JOGL Updates ...

classic Classic list List threaded Threaded
13 messages Options
Reply | Threaded
Open this post in threaded view
|

JOGL Updates ...

Sven Gothel
Administrator
JOGL Updates

Brainstorming some JOGL updates for all not reading the git logs.

- Maven 2.0-rc11post08
- Latest aggregated build

- GLEventListenerState / GLStateKeeper (Bug 665 GLContext/GLDrawable re-association)
    - Preservation of GLEventListenerState at followup destruction,
      restore it at next creation - using GLStateKeeper interface.
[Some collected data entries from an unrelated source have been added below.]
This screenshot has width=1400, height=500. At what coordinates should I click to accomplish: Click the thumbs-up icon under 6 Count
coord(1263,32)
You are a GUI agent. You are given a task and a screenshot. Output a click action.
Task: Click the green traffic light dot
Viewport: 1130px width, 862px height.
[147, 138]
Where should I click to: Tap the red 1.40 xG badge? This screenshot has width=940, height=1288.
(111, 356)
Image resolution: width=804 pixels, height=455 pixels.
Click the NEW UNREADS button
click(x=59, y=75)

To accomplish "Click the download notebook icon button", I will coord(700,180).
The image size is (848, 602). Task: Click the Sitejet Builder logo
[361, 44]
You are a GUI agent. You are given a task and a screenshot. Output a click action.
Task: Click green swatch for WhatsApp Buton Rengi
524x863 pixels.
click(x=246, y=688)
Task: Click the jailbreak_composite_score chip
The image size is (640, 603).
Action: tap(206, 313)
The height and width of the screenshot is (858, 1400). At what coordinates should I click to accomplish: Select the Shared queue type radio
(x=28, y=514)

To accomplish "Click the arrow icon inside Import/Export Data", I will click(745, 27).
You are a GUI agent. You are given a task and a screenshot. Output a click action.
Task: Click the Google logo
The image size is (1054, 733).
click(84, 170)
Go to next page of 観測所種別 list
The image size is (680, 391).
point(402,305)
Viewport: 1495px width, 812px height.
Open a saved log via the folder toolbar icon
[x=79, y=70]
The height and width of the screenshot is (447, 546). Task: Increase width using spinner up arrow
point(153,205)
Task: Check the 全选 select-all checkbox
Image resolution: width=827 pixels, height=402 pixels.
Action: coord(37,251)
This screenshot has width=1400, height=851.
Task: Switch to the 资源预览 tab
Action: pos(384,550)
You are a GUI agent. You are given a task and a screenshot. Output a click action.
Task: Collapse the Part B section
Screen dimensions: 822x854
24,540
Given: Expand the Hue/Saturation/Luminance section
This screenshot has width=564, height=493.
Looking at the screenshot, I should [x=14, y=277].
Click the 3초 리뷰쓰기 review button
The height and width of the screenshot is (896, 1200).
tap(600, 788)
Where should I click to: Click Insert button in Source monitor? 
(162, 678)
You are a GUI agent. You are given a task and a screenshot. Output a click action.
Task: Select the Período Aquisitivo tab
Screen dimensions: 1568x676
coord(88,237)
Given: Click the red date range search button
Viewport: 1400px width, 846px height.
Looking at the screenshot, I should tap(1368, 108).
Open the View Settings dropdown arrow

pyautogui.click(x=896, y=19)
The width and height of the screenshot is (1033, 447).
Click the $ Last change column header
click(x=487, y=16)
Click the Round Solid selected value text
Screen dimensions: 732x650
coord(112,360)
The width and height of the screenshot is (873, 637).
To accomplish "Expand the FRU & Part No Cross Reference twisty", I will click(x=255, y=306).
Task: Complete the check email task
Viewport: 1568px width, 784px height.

    - GLStateKeeper interface is implemented and fully functional
      w/ GLWindow.

- Exclusive Context Thread (ECT) via AnimatorBase and GLAutoDrawable:
  - [get|set]ExclusiveContextThread(..)
  - See unit tests TestGearsES2NEWT, TestExclusiveContext*
  - On certain GL impl, context switch is still expensive,
    ECT allows you to keep a single context current.
  - git sha1 224fab1b2c71464826594740022fdcbe278867dc

- GLJPanel
  - Uses FBO for offscreen rendering
  - Uses GLSL texture vertical flip if available
  - git sha1 e92823cddc54b0f4fa71e234061a21de6ee5248c
             59a1ab0312492a251a0efc700d040a5f71e88611
             d143475e995e473c142fd34be2af6521246f014a

- OSX Enhancements
  - Java7 build incl. removal of Java6 dependencies
  - CALayer self-contained layout fix
    - fixes [most of] the misplaced CALayer bugs
    - HELP: Need support detecting remaining bugs!
  - Perform all main-thread tasks (CALayer and NEWT)
    w/o infinite blocking.
    Impl. 'streams' commands to main-thread
    while attempting to determine desired states in an async fashion.  

- NEWT MouseEvent
  - enhancing rotation API / semantics

- NEWT KeyEvent (Bug 678, 641 and 688)
  - enhancing keyCode, keyChar - adding keySymbol semantics
  - deprecated: KEY_TYPED

- NEWT/Android Enhancements
  - more reliable rotation/scroll gesture detection,
    i.e. 2-finger scroll -> NEWT's rotation event.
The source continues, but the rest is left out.